* ABOUT THIS TASK:
On how many lines of these entries does the word "target" occur? State the number alone.

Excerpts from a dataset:
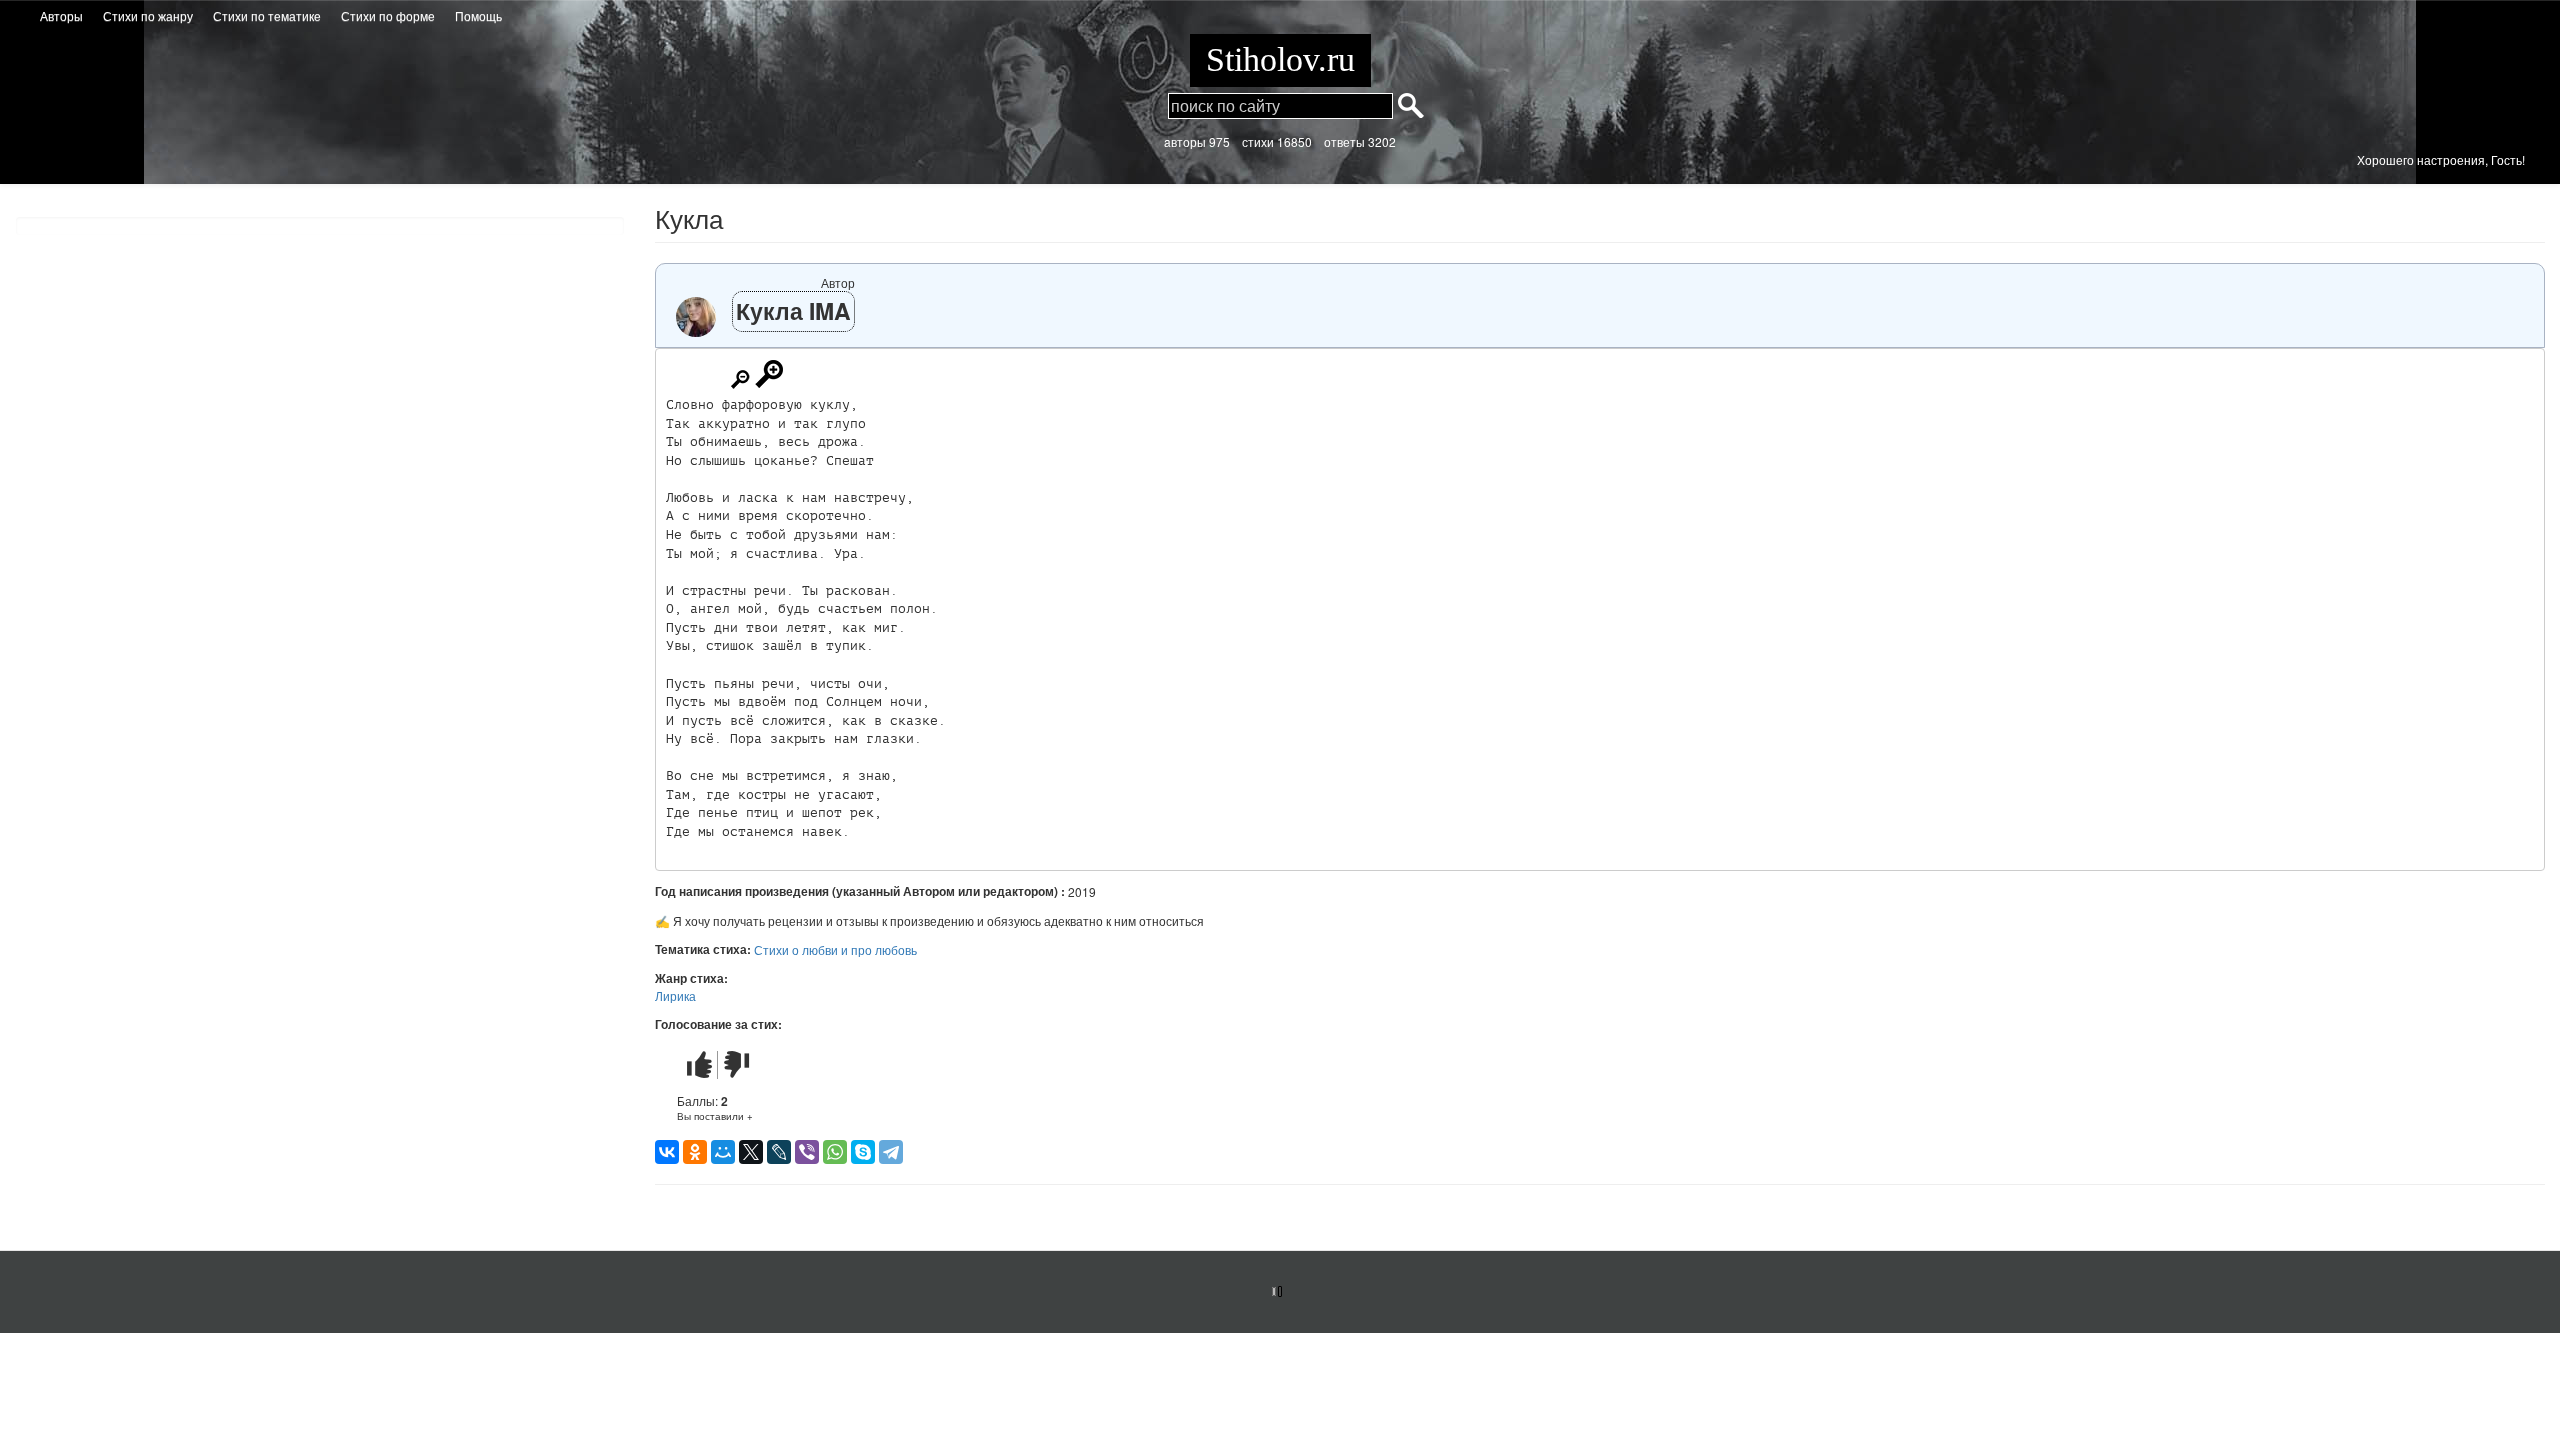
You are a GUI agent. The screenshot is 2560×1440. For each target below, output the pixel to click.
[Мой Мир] (723, 1152)
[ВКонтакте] (667, 1152)
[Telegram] (891, 1152)
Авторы (61, 15)
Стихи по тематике (267, 15)
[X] (751, 1152)
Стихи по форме (388, 15)
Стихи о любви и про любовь (835, 949)
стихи (1258, 141)
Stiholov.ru (1280, 59)
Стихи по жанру (148, 15)
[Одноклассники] (695, 1152)
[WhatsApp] (835, 1152)
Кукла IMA (793, 310)
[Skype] (863, 1152)
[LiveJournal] (779, 1152)
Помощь (478, 15)
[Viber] (807, 1152)
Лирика (675, 995)
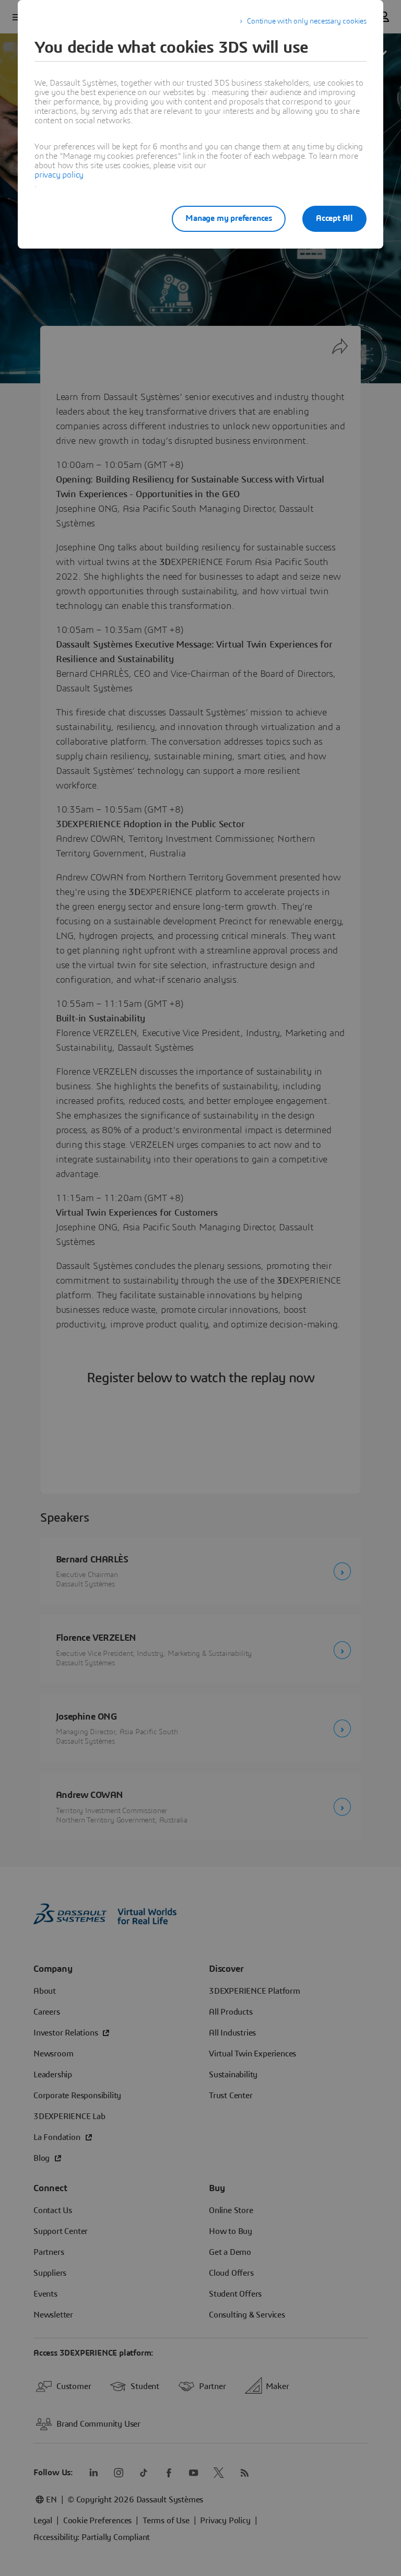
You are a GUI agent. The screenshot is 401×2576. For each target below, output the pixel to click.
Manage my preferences (228, 218)
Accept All (334, 218)
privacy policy (59, 175)
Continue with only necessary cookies (307, 21)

* REPLY:
2